The public share such concerns. The survey of attitudes towards the press also found that when forming an opinion of a company, respondents said journalists were the least credible sources of information. By way of example, in the recent book Samsung Rising, Geoffrey Cain writes about how the JoongAng Ilbo daily newspaper was founded by Samsung in 1965 to give the company “a way of defending itself against political attack”. Samsung and the paper separated in 1999 but, Cain said via email, “Samsung still looms large in the day-to-day coverage of the company. It’s common to find friendly Samsung stories in the JoongAng newspapers.”
This is the legacy of South Korean authoritarianism. Park Chung-hee muzzled criticism of the government during the 1970s. Chun Doo-hwan took even more control in the 1980s with the Basic Press Law, taking over news agencies, banning provincial correspondents and ordering journalists fired. Chun’s daily “press guidelines” included instructions to label anti-government protests “pro-communist”.
Finally in 1987, Roh Tae-woo promised to abolish the Basic Press Law in what became his famous 29 June declaration. Five years later, in 1992, the number of daily papers in the country had risen from 32 to 177, and the number of weeklies rose from 201 to 1,561. This was followed by coverage and opinion polls on previously taboo subjects. But the shadow of authoritarianism lingers.
“Excessive political intervention by the media is a truly South Korean phenomenon,” senior Hankyoreh reporter Han-Yang Sung wrote in November. Sung, who was also one of the paper’s founders, said news broadcasters have been repeatedly forced to take each new ruling party’s side, and while they managed to gain some public trust during the presidencies of Kim Dae-jung and Roh Moo-hyun, this was “squandered” during the years of Lee Myung-bak and Park Geun-hye. “It seems hopeless now,” he said, noting that the internet, social media and YouTube are “leading the South Korean media to ruin”. The problem is so bad, Sung added, that when prosecutors began their probe into Moon Jae-in’s Justice Minister Cho Kuk, protesters held signs targeting not just conservative anti-Moon outlets but all journalists.

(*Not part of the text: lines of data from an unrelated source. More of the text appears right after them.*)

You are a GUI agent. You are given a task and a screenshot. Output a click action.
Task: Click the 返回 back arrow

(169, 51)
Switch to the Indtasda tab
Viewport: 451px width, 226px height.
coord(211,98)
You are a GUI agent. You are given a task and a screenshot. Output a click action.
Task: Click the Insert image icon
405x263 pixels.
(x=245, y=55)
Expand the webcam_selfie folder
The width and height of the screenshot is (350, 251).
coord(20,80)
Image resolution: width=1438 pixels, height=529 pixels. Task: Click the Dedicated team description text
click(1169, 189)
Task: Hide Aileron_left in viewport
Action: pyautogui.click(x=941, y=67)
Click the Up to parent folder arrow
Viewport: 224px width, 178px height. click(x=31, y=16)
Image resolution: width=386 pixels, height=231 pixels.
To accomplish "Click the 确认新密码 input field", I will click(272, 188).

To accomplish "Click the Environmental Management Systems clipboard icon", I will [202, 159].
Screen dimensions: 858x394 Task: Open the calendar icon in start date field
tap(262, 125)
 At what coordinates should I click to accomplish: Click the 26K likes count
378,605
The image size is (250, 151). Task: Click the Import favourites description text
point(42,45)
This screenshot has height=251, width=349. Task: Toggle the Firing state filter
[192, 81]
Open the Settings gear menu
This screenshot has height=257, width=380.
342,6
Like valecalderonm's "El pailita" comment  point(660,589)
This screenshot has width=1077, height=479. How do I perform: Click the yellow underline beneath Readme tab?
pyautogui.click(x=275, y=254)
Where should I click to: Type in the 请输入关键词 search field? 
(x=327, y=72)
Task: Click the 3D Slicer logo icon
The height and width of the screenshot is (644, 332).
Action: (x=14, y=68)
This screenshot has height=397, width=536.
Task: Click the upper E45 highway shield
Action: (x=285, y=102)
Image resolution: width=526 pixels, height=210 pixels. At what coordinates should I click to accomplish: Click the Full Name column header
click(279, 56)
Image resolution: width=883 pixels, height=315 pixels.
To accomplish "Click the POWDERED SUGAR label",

This is a problem because the lack of trust in media can be dangerous. Consider the country’s coronavirus coverage. KyungChon Yun, a member of the infection control committee at the Korea Centers for Disease Control and Prevention (KCDC), described foreign coverage of Korea’s response to the pandemic as “objective and accurate”. But he was less charitable about South Korean media.
The problem is that from the very beginning some domestic media outlets have been pouring out articles that promote public dissatisfaction and distrust regarding the government’s response to the epidemic.
Now only 48.3% of South Koreans trust local media coverage of the pandemic. Moon has hasn’t helped the nation’s problems with press freedom. Meanwhile, the National Security Law, which lets the government censor pro-North Korean or communist content, the interpretation of which was broadened under Lee Myung-bak, remains in place.
Thankfully, a number of very good alternative news sources are already in place. And at least now, when we see Korean outlets doing hasty pick-ups, they’re from CNN rather than sites reporting the discovery of an alien graveyard.